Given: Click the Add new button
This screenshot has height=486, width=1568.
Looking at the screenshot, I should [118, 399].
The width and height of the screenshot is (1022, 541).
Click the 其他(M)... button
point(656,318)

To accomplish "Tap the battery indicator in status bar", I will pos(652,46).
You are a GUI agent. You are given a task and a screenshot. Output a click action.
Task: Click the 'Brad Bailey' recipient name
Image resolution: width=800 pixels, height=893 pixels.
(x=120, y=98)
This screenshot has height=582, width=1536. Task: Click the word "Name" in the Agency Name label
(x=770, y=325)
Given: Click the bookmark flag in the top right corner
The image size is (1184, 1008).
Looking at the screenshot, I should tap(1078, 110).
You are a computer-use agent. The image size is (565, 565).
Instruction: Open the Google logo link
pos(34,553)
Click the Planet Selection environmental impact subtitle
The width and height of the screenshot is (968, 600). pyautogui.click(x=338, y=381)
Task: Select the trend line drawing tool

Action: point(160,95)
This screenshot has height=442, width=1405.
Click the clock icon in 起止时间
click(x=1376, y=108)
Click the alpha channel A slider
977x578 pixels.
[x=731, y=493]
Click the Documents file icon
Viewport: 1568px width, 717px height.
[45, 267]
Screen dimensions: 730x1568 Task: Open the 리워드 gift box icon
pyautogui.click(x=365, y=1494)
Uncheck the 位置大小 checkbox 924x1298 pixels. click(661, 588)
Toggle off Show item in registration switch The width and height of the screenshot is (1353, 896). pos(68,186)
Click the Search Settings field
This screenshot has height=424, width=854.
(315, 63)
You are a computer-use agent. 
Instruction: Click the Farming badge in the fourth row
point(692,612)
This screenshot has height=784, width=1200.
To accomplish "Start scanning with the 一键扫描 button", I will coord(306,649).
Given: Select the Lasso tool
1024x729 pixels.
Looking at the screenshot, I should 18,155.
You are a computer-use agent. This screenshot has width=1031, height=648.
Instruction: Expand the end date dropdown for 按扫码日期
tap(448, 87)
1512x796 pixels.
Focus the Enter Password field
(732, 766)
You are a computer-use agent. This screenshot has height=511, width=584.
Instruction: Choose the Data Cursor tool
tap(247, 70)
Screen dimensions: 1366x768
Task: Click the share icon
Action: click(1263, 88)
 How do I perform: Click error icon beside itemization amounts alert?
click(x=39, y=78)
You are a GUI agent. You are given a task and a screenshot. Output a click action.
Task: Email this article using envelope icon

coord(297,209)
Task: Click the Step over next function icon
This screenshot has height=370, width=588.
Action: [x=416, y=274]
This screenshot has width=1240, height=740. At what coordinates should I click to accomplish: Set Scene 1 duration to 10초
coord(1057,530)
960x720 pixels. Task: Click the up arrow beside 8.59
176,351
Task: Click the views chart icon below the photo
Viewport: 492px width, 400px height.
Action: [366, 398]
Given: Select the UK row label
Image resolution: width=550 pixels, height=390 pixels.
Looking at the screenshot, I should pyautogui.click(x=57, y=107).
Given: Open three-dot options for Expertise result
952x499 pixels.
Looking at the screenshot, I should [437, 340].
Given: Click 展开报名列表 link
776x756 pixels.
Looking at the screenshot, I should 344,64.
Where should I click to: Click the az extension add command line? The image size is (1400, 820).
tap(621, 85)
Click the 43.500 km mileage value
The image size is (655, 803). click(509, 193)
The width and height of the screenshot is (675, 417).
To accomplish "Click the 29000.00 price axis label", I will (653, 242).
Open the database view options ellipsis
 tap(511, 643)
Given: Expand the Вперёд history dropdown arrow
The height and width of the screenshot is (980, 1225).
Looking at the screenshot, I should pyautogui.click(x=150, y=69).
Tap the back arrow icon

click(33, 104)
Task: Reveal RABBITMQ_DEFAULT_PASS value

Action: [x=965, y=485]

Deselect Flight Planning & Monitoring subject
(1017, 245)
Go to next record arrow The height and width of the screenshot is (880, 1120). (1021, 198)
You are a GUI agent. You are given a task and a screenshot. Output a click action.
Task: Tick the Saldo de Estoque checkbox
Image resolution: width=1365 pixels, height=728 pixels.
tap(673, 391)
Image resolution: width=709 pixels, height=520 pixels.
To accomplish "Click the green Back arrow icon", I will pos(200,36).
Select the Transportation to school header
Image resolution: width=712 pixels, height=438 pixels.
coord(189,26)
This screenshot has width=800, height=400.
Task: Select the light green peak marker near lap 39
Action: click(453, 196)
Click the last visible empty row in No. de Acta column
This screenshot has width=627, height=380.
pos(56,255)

++++++++++

- TASK STATEMENT
Above are the entries. Copy exactly the part that opens with the line containing "Deselect Flight Planning & Monitoring subject" and closes with the line containing "Select the Transportation to school header", and no more.

- OUTPUT OF THE EXERCISE
Deselect Flight Planning & Monitoring subject
(1017, 245)
Go to next record arrow The height and width of the screenshot is (880, 1120). (1021, 198)
You are a GUI agent. You are given a task and a screenshot. Output a click action.
Task: Tick the Saldo de Estoque checkbox
Image resolution: width=1365 pixels, height=728 pixels.
tap(673, 391)
Image resolution: width=709 pixels, height=520 pixels.
To accomplish "Click the green Back arrow icon", I will pos(200,36).
Select the Transportation to school header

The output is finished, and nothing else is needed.